From Government Policy to a Grid Resource: A View on the Long-term Viability of Demand Response

by Stuart Schare and Brett Feldman, Navigant Consulting

On October 14, the Supreme Court heard oral arguments in the case of the Federal Energy Regulatory Commission’s (FERC) Order 745 on demand response (DR) compensation in wholesale electricity markets. Many industry players are waiting for the court’s decision as a watershed moment for DR that may make or break its future.

In a rapidly transforming electricity industry that is demanding greater generation flexibility and less centralization, however, evolving DR technologies and changing market drivers will spur DR growth regardless of how the court rules.

While the amount of DR capability in North America has grown considerably in the past five years, DR technologies and policies have generally relegated DR to a minor role as a last-called resource. Regulatory policies in support of DR have focused on the magnitude of megawatts achieved at the expense of the quality and usefulness of those megawatts. Slowly, but surely, this is changing.
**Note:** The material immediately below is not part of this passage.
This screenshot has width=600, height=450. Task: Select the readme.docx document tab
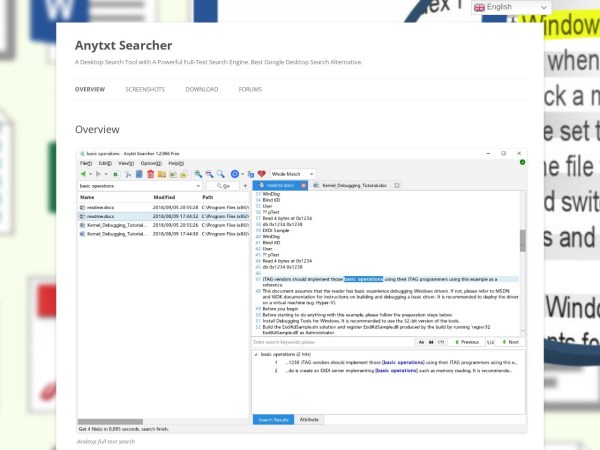coord(282,186)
The use of DR in grid planning and operations has solidified as utilities increasingly rely on DR to meet installed capacity requirements and sometimes even operating reserve requirements. Furthermore, independent system operators (ISOs- led by PJM-have incorporated DR into procurement mechanisms for capacity, energy, and ancillary services, Utilities with high penetrations of renewable energy-led by Hawaiian Electric-are actively soliciting “grid services” from aggregators of demand-side resources.

Industry acceptance of DR as an integral part of the future grid also continues to grow, with states like California and New York rolling out major regulatory initiatives. But government policies are not the drivers of DR that they once were-it is utility industry business and operational dynamics that are moving DR into a more integrated and valued resource.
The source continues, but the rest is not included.